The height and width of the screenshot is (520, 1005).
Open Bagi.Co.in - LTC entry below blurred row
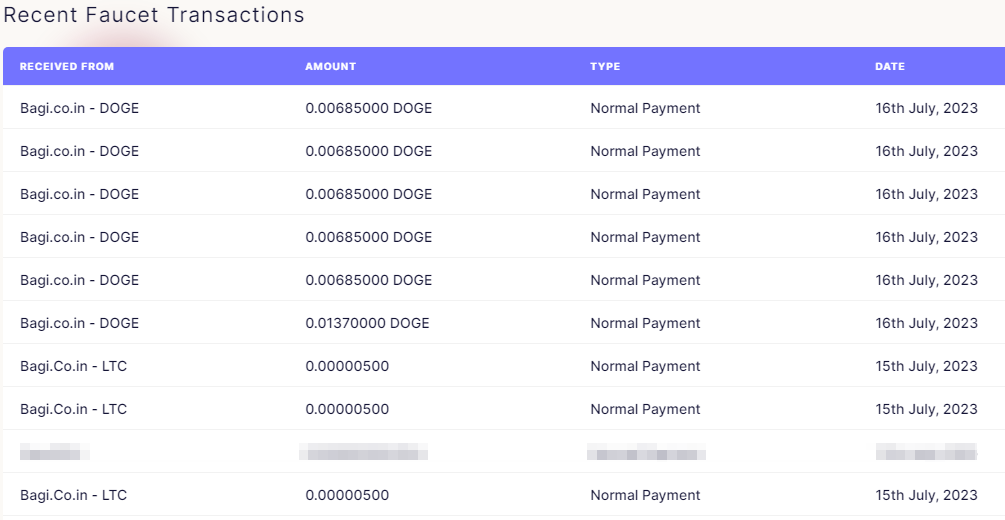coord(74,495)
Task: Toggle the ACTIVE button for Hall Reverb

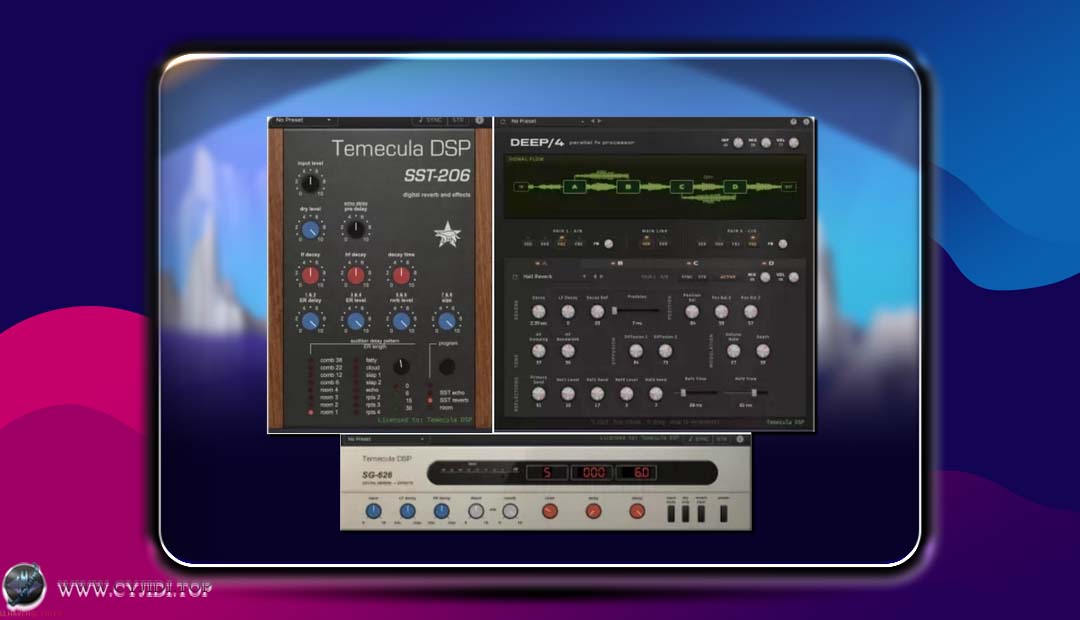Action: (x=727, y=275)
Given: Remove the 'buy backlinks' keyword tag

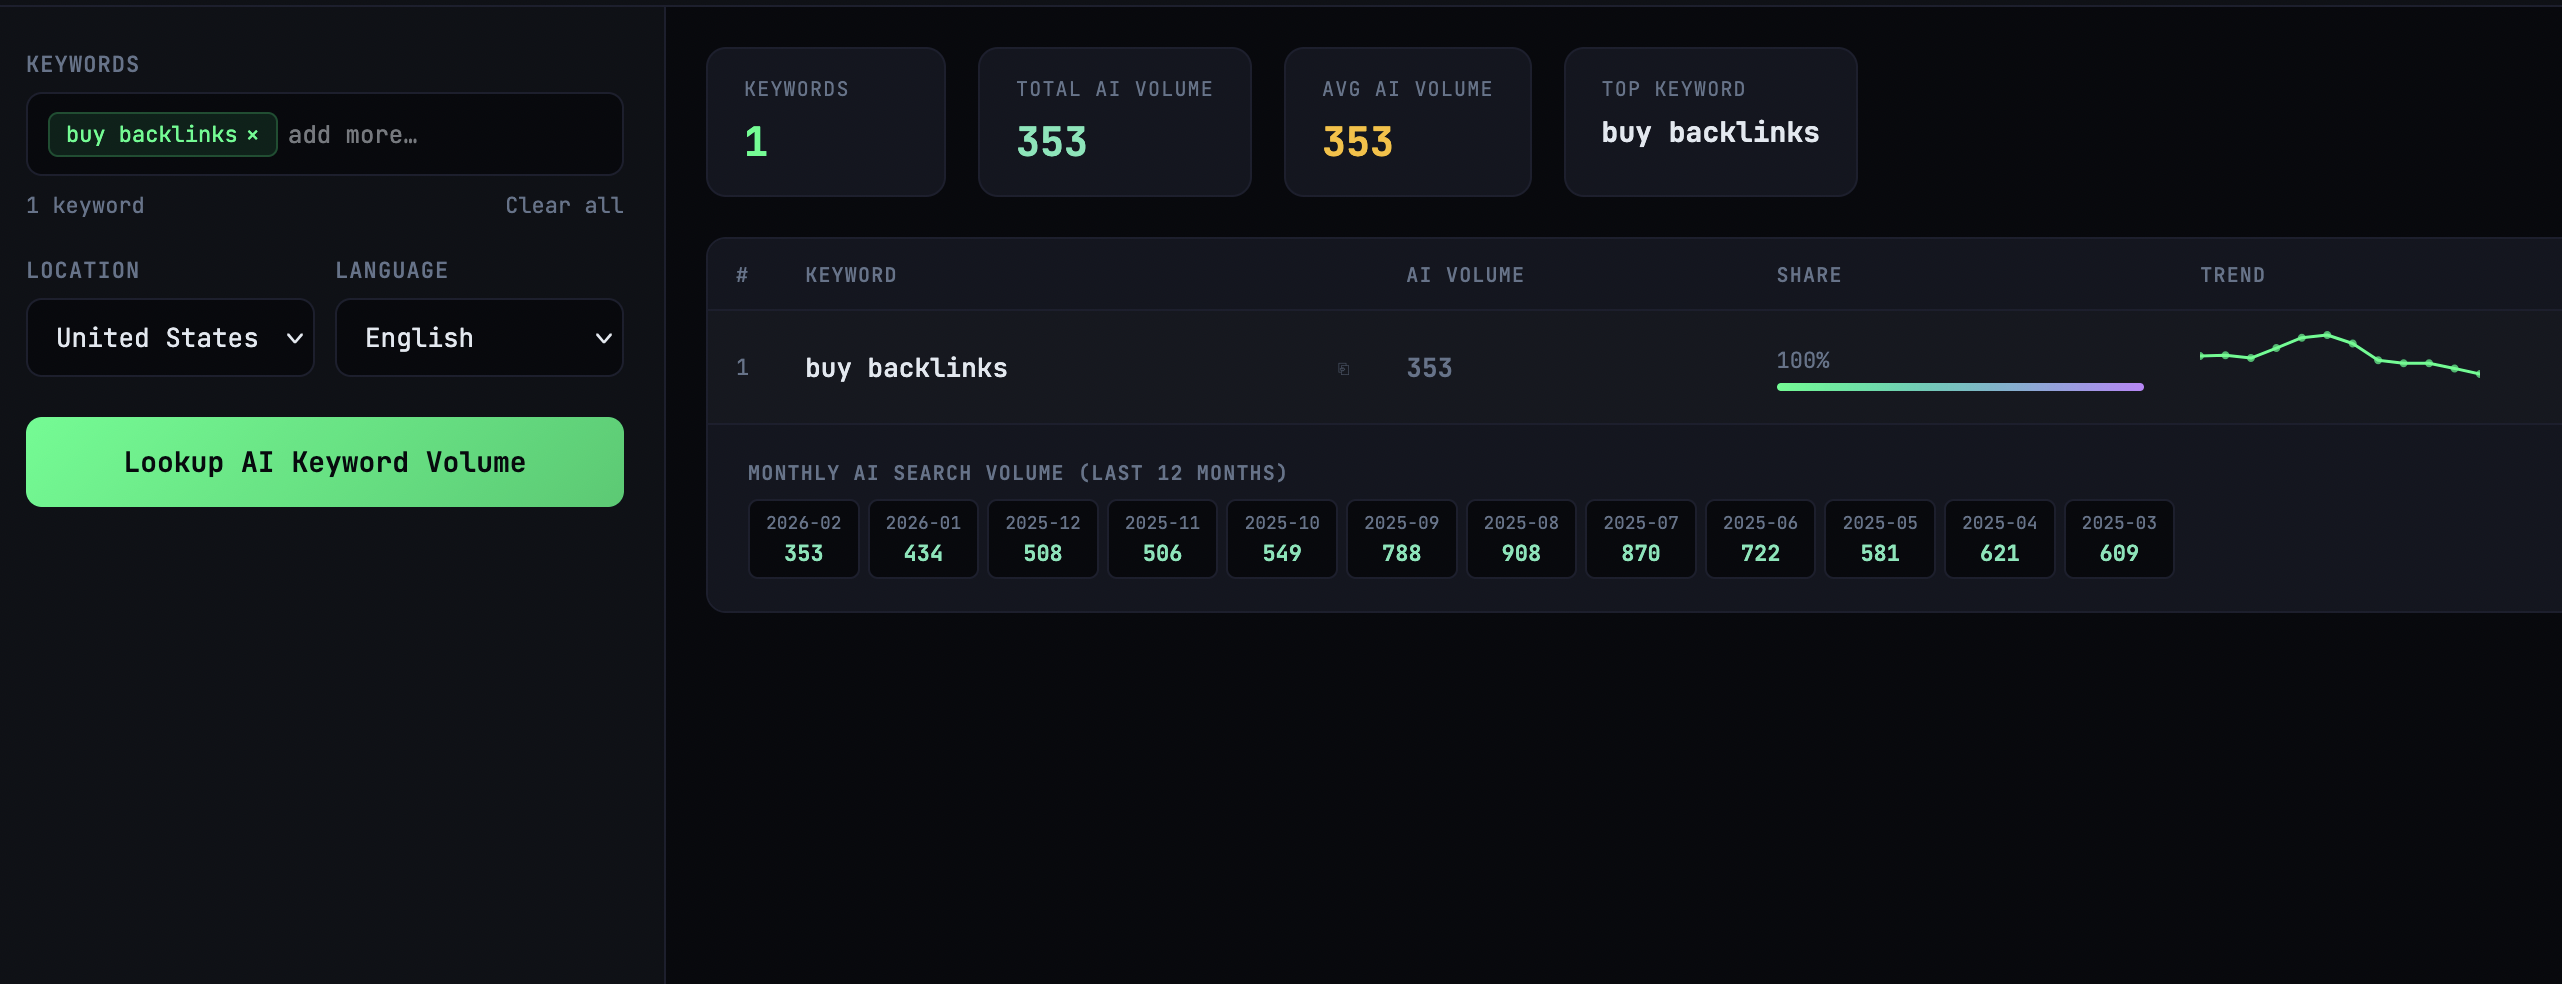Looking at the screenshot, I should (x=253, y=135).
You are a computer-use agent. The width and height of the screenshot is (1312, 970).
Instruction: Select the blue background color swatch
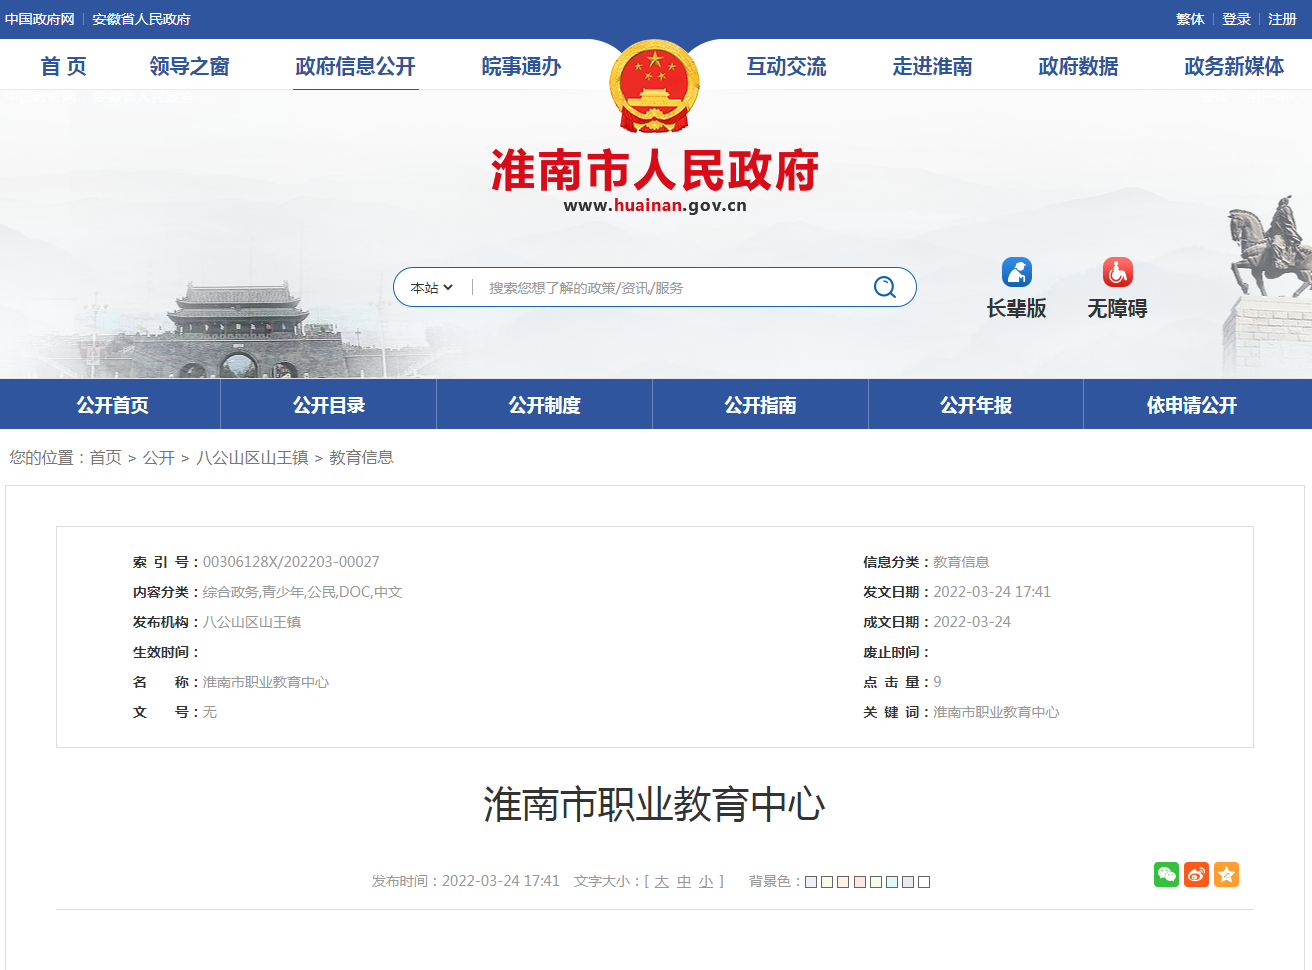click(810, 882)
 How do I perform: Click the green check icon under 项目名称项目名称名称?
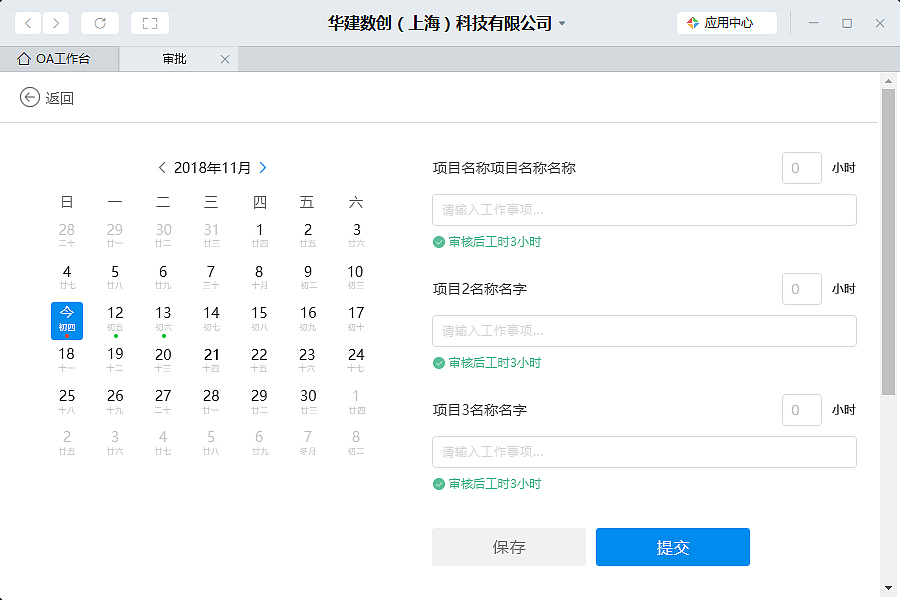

Assignment: Using the records above, reproduce exactly the lines from the line containing "You are a computer-use" through the last line, with both ends kept and no pictures.

Solution:
You are a computer-use agent. The width and height of the screenshot is (1312, 970).
Instruction: Select the blue background color swatch
click(810, 882)
 How do I perform: Click the green check icon under 项目名称项目名称名称?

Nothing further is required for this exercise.